In my econometrics class, my teacher defined a stationary time series thus:
"Loosely speaking, a time series is stationary if its stochasitc properties and its temporal dependence structure do not change over time." I am confused as to what some examples would be. Would temperature throughout the years be stationary, assuming that there isn't any trend? Does stationarity mean that the only movement in the data is attributed to random, white noise? What are some examples? I am at a loss for examples.

Best Answer

Perhaps a simple example from finance might help intuition. Let $R_t$ be the interest rate for period $t$ (note this is a random variable).

Numerous interest rate models (eg. Vasicek or Cox-Ingersoll-Ross) imply the rate is stationary process. If you earn the interest rate $R_t$ each period and start with $V_0$ dollars, then the quantity of dollars you have at time $t$ is given by:

$$V_t = V_0 \prod_{\tau=1}^t \left(1 + R_\tau \right)$$

The process $\left\{ V_t \right\}$ is NOT stationary. There's no unconditional mean or variance.

Other examples from econ and finance:

  • Let $Y_t$ be aggregate output (i.e. GDP) of the economy at time $t$.

    • $y_t = \log(Y_t)$ is almost certainly not a stationary process.
    • The growth in log output (i.e. $y_t - y_{t-1}$) is typically treated as a stationary process
  • Let $S_t$ be the price of overall market portfolio.

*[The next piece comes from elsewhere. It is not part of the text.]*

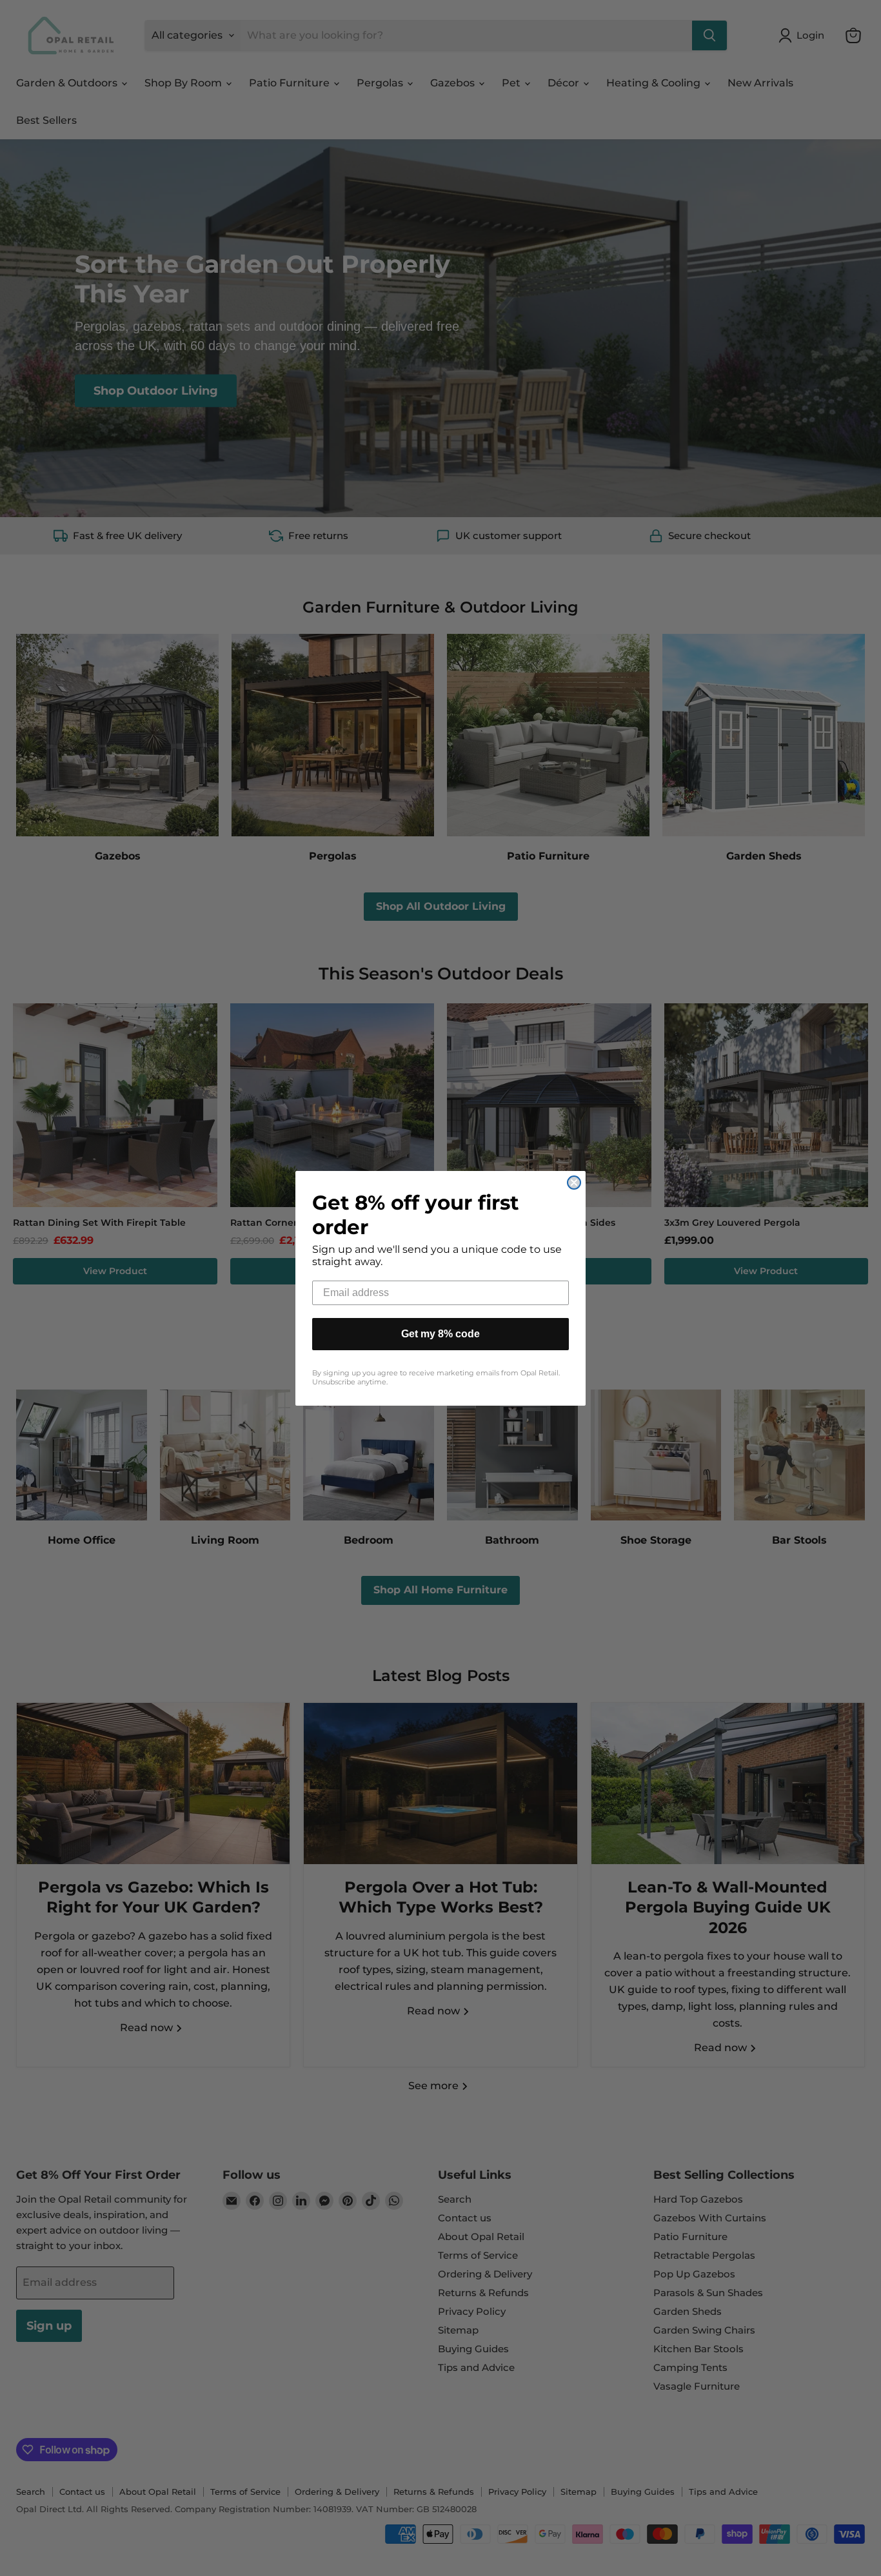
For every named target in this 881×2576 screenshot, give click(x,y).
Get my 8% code (440, 1333)
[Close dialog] (574, 1182)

    • $s_t = \log(S_t)$ is almost certainly not a stationary process.
    • The log return $r_t = s_t - s_{t-1}$ of the market portfolio is typically treated as a stationary process.

A random walk or a Wiener process (the continuous time analogue to a random walk) are canonical examples of non-stationary processes. On the other hand, increments of a random walk or a Wiener process are stationary processes.

Temperature

As @kjetil points out, temperature is not a stationary process. For example, the distribution over temperatures in January is not the same as the distribution over temperatures in June. The joint distribution changes when shifted in time.

On the other hand, let $\mathbf{y}_t$ be a 12 by 1 vector for year $t$ where each entry of the vector denotes the average temperature for a month. You might be able to argue that $\mathbf{y}_t$ is a stationary process.

-- Update As @bright-star points out in the comments, this is the basic idea behind cyclostationarity. The temperature on a specific day as $t$ varies across years may be a stationary process.

Sunspots

One of the first time-series models was developed by Yule and Walker to model the 11-year sunspot cycle.

Let $y_t$ be the number of sunspots in year $t$. They modeled the number of sunspots in a year as a stationary process using the AR(2) model:

$$ y_t = a + b y_{t-1} + c y_{t-2} + \epsilon_t $$

A stationary process can have patterns, cycles, etc...

Be aware of the two common definitions of stationarity.

Somewhat loosely:

  • A process is strictly stationary if the joint distribution is time invariant.
  • A process is covariance stationary if the unconditional expectation and the autocovariance exist and do not vary over time.

(Perhaps an obscure, technical remark, but strict stationarity does not imply covariance stationarity and covariance stationarity does not imply strict stationarity.)